» **Aim of the exercise**
Reproduce exactly the lines from the line containing "The image size is (1372, 887)." through the last line of the listing, and no others.

» **Data to examine**
⟨
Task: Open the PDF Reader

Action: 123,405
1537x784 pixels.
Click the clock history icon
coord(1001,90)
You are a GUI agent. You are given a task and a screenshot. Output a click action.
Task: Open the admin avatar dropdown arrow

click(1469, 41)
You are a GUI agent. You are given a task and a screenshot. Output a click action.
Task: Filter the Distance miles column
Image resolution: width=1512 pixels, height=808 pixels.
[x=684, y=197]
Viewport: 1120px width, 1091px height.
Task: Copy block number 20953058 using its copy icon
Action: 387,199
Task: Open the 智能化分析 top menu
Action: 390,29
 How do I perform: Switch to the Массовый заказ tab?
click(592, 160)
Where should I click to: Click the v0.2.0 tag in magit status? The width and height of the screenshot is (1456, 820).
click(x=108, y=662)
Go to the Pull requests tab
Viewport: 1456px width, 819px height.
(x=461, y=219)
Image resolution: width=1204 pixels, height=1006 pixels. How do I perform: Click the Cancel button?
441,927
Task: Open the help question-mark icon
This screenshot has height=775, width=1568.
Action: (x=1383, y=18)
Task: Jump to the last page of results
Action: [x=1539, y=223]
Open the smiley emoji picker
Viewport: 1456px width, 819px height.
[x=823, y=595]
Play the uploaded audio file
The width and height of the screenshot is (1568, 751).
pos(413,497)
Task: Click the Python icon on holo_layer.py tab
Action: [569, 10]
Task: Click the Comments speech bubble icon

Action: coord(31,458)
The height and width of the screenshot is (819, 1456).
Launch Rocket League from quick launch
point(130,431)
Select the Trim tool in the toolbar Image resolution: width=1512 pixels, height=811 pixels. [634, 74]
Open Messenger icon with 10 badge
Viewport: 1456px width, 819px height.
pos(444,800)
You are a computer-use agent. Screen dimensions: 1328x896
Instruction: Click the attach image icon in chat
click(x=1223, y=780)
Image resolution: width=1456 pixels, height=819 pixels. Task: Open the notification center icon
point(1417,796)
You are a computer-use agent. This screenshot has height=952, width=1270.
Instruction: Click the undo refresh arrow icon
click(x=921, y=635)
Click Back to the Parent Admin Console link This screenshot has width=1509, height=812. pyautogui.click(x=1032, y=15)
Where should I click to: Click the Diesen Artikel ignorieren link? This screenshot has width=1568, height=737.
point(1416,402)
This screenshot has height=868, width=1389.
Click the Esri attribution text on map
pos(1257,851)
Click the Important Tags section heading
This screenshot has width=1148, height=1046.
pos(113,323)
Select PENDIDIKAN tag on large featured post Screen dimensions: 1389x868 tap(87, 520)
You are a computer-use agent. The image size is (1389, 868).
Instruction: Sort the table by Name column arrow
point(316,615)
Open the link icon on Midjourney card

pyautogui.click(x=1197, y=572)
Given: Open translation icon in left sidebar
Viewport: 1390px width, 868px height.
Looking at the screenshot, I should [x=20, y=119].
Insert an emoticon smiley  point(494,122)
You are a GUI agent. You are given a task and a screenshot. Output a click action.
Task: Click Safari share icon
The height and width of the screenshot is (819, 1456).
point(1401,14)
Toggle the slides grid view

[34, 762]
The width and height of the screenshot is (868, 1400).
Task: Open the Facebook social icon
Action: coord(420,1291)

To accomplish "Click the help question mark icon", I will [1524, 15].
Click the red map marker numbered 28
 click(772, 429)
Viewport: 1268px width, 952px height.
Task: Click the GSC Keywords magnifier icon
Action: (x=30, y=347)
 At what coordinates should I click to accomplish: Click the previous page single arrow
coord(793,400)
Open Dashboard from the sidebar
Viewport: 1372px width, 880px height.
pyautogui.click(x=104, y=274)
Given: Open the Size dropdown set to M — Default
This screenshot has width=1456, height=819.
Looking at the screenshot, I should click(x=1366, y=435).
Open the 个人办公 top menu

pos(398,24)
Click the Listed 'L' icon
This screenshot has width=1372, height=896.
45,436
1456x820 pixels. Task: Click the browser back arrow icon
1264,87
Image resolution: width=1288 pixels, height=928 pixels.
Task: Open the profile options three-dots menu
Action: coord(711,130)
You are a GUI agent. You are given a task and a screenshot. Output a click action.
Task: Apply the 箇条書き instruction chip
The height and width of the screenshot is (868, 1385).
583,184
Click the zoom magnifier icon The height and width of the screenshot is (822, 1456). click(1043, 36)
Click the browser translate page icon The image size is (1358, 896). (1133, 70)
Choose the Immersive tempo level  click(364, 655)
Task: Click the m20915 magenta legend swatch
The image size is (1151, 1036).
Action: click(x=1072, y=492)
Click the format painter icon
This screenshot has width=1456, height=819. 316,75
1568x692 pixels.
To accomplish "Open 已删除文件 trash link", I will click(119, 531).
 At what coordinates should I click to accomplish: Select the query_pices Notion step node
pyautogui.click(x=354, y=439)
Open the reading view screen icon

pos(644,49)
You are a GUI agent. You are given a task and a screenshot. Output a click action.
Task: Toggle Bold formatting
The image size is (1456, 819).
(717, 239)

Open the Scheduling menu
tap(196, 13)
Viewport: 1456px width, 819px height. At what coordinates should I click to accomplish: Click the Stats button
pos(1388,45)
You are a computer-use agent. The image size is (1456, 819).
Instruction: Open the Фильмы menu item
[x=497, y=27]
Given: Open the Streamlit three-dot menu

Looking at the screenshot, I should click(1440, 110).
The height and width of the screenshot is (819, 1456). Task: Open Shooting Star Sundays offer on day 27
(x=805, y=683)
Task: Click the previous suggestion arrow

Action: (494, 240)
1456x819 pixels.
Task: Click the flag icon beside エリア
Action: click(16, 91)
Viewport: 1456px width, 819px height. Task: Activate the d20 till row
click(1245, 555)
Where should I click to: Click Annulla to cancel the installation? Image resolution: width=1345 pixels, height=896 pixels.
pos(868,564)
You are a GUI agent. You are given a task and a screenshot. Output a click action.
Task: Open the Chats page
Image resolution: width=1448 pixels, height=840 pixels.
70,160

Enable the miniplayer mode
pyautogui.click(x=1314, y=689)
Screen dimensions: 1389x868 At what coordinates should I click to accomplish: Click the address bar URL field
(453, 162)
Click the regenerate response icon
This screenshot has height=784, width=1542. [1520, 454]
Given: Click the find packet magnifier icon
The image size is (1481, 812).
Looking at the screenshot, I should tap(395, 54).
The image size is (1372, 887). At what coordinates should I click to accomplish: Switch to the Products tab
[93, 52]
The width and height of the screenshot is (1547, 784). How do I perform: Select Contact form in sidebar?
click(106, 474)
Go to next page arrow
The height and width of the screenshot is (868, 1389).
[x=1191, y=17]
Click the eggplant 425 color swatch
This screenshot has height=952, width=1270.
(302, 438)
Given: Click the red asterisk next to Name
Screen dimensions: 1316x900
⟩
» **Solution to this exercise**
The image size is (1372, 887). At what coordinates should I click to accomplish: Switch to the Products tab
[93, 52]
The width and height of the screenshot is (1547, 784). How do I perform: Select Contact form in sidebar?
click(106, 474)
Go to next page arrow
The height and width of the screenshot is (868, 1389).
[x=1191, y=17]
Click the eggplant 425 color swatch
This screenshot has height=952, width=1270.
(302, 438)
Given: Click the red asterisk next to Name
Screen dimensions: 1316x900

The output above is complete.